Man erfährt aber auch, was Sinop­o­li schon in sein­er Jugend auf dem Rial­to-Markt in Venedig einzukaufen pflegte, wie er in Berlin kochte, welche antiken Masken und Vasen er in seinem spek­takulären Haus auf Lipari sam­melte und unter welchen genauen Umstän­den er vor zehn Jahren am Pult der Deutschen Oper Berlin zu Tode kam. Sog­ar seine pos­tume Pro­movierung zum Dok­tor der Archäolo­gie wird genauestens beschrieben.

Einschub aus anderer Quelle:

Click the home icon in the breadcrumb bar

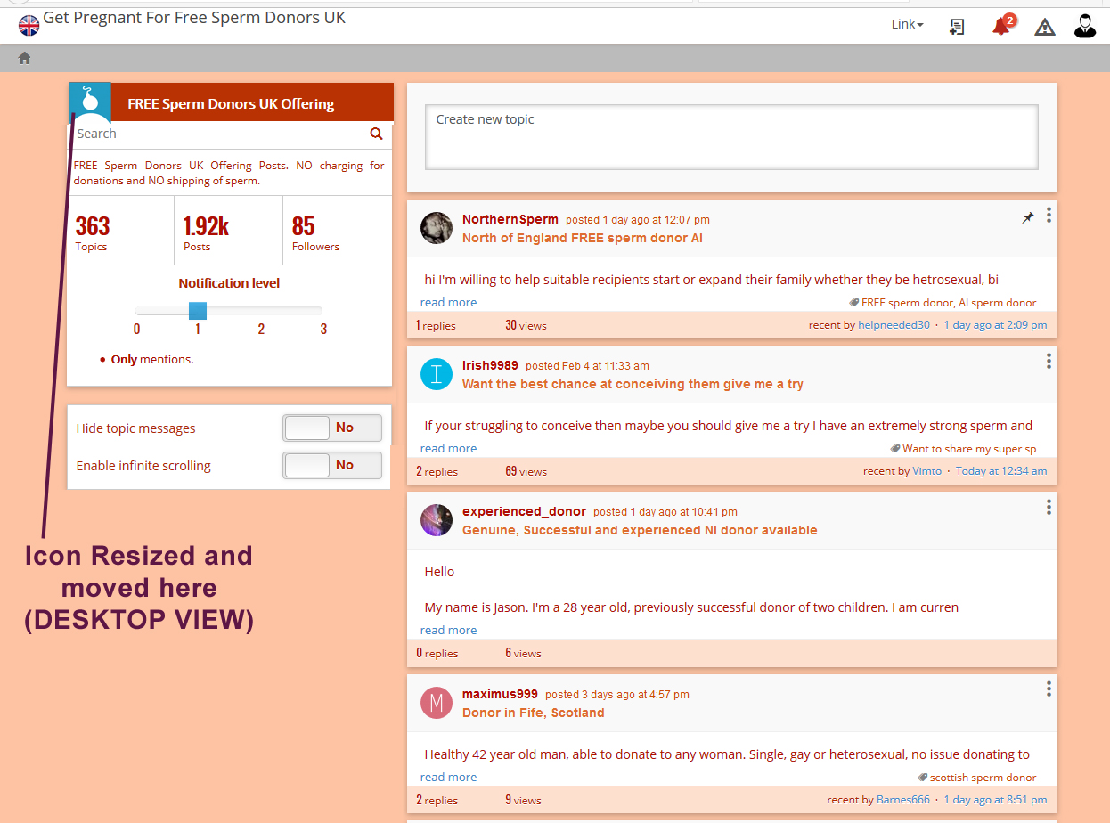[24, 58]
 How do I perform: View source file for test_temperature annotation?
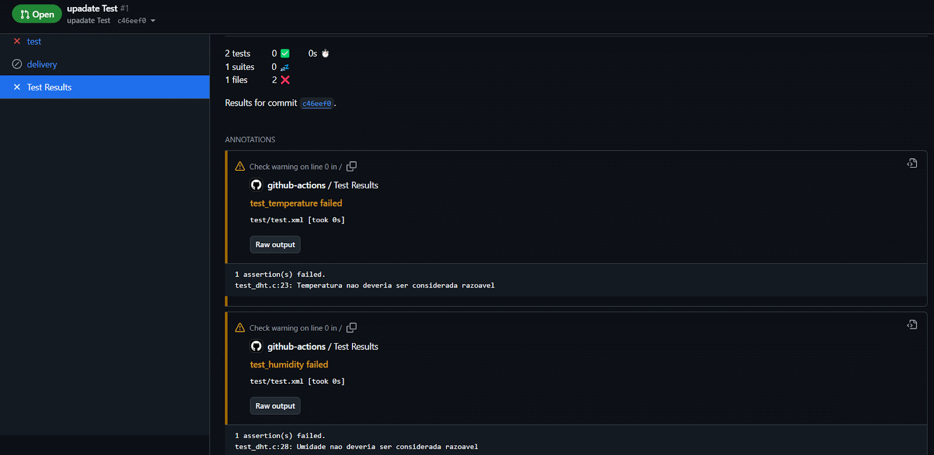[x=912, y=163]
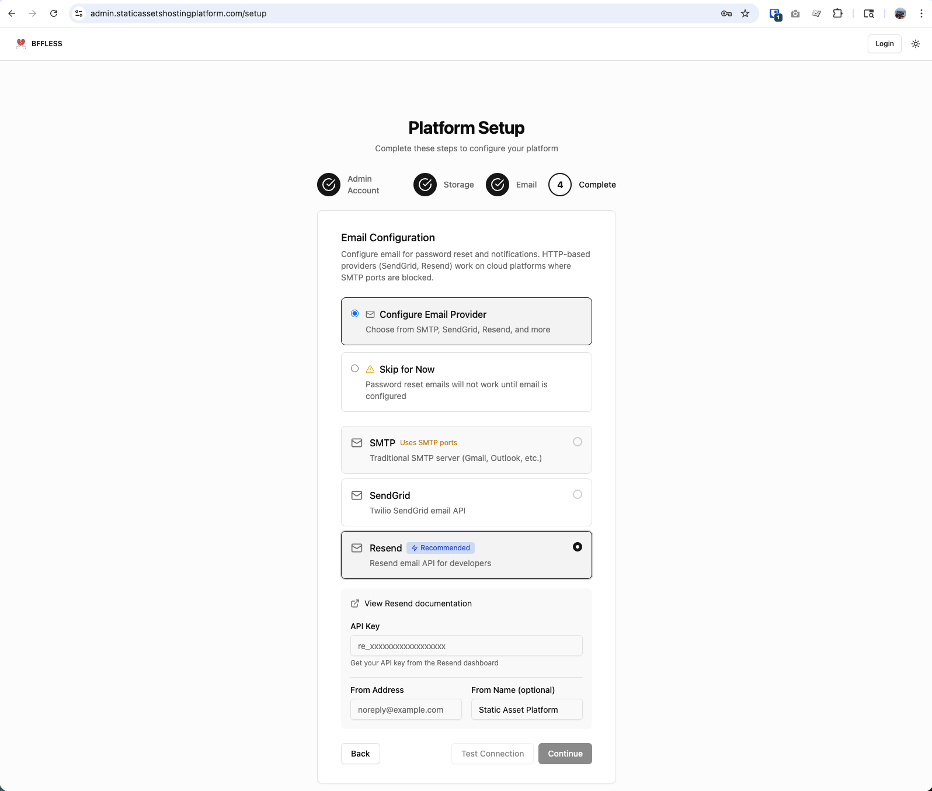The image size is (932, 791).
Task: Click the BFFLESS logo icon
Action: [21, 44]
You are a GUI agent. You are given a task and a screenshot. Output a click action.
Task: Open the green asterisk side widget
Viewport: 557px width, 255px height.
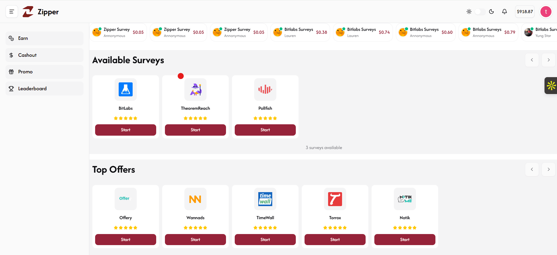coord(551,86)
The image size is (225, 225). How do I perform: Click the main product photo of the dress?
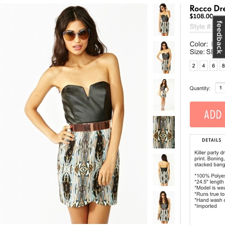74,114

An Gründlichkeit ist diese Sinop­o­li-Biografie wohl kaum zu über­bi­eten. „Ret­tung durch Erin­nerung“ nen­nt Kien­zle ihre Meth­ode. Sie hat alles über Sinop­o­li gele­sen, hat viele Zeitzeu­gen über Sinop­o­li aus­ge­fragt und sie lässt Sinop­o­li selb­st möglichst oft zu Wort kom­men. Sie zitiert aus seinen Schriften, Inter­views, Rund­funksendun­gen und Fil­men. Ihr Buch ist der Ver­such, aus ver­streuten Zeug­nis­sen ein Diri­gen­ten­leben akribisch genau nachzuerzählen, so wie Sinop­o­li als Archäologe aus Trüm­mern, Resten und Ruinen Gewe­senes rekon­stru­ierte. Eine Respekt ein­flößende Arbeit. Der sep­a­rat beige­fügte Foto­band zeigt den Diri­gen­ten in all seinen
Lebenssta­tio­nen, darunter sind manche nie gese­henen pri­vat­en Fotos. Ein unverzicht­bares, ein konkur­ren­zlos­es – und angenehm les­bares – Buch für alle Sinop­o­li-Verehrer.